Problema proposto 1
Segundo o excerto citado, em que revista foi originalmente publicado o texto Saltimbancos, e em que ano?

Excerto citado
No cenário de Turismo Infinito, concebido para figurar as subtis sinapses de Fernando Pessoa, Ricardo Pais põe agora a dançar a exuberante corporalidade de Almada Negreiros, o vanguardista-mor da tripulação de Orpheu

O mais recente espectáculo de Ricardo Pais, al mada nada, que se estreia quarta-feira à noite no Teatro Nacional S. João (TNSJ) — com início às 23h, a sessão terminará já em pleno dia mundial do teatro —, encena um conjunto de escritos de Almada Negreiros, mas adopta como eixo central o texto Saltimbancos, originalmente publicado no número único da revista Portugal Futurista, em 1917.

Num espectáculo que quis correr vários riscos, da reutilização do cenário que o arquitecto Manuel Aires Mateus concebeu para Turismo Infinito à presença no elenco de um grupo de dança urbana, a escolha deste texto não foi o menos ousado. É que antes mesmo de colocar problemas de encenação, Saltimbancos é um texto que desafia a própria leitura: parece começar a meio de uma frase, dispensa toda a pontuação e não se rege por uma sintaxe convencional. Pretender dizer o que ele diz sem mimar o seu ininterrupto fluxo verbal é, até certo ponto, um exercício conjectural.

Problema proposto 2
Por favor, apresenta como lista JSON de strings, uma por linha e sem as linhas em branco, os registos desde a linha que contém "You are a GUI" até ao fim dos registos, ambas as pontas incluídas. Deixa as imagens de fora da resposta.

Registos extraídos
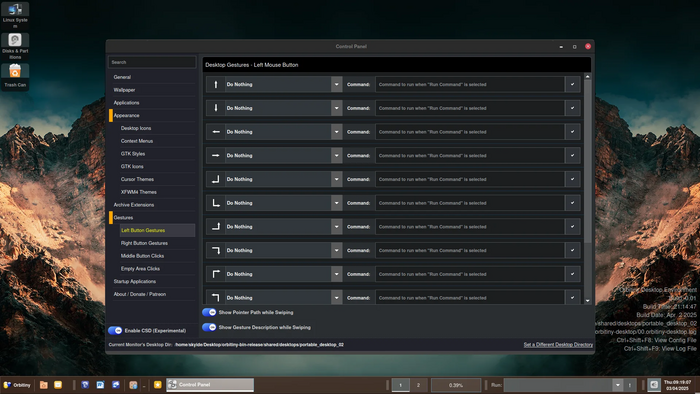Toggle Show Pointer Path while Swiping

click(x=209, y=312)
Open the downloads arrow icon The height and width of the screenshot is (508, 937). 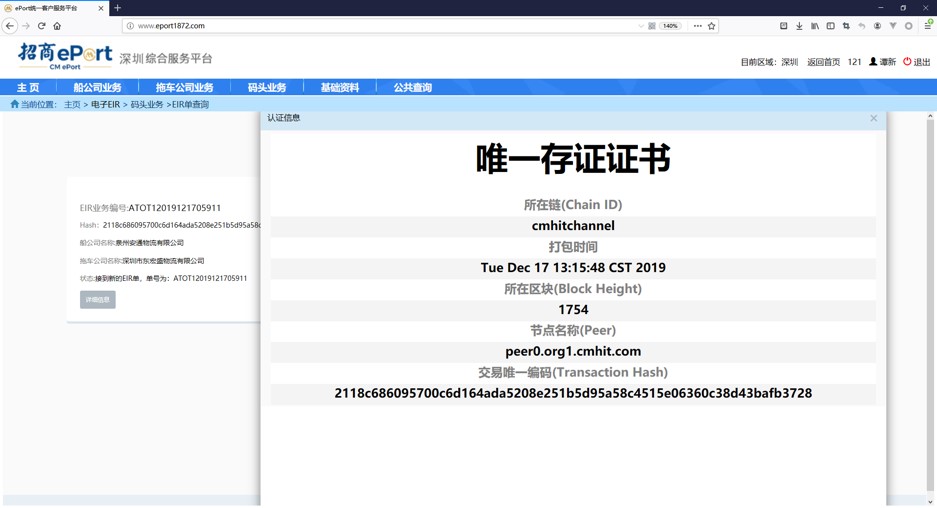[x=799, y=26]
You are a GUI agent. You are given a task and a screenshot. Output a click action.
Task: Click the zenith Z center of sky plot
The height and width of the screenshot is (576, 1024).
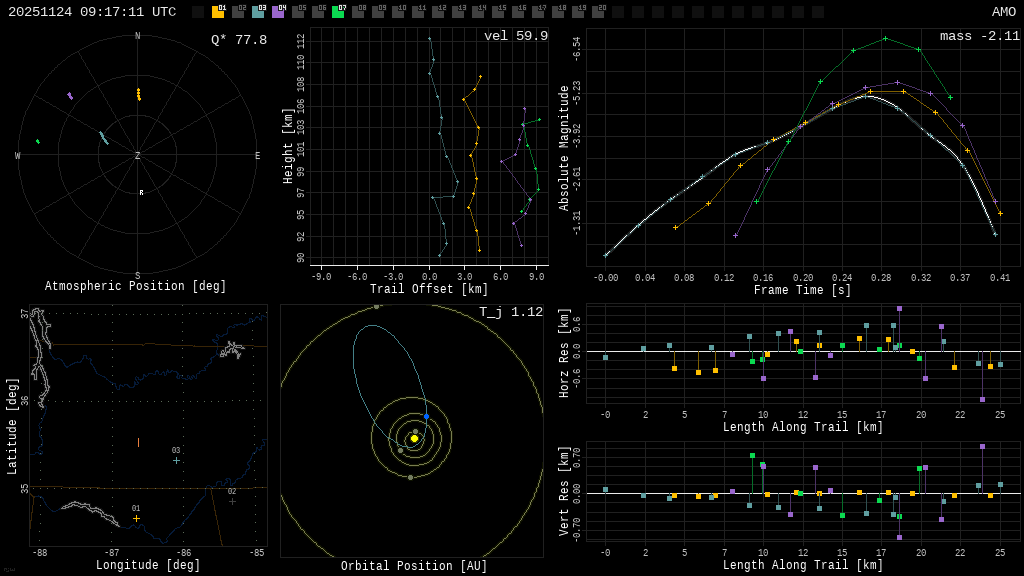point(138,156)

Resposta esperada 1
Na revista Portugal Futurista, no seu número único, em 1917.

Resposta esperada 2
[
  "You are a GUI agent. You are given a task and a screenshot. Output a click action.",
  "Task: Click the zenith Z center of sky plot",
  "The height and width of the screenshot is (576, 1024).",
  "point(138,156)"
]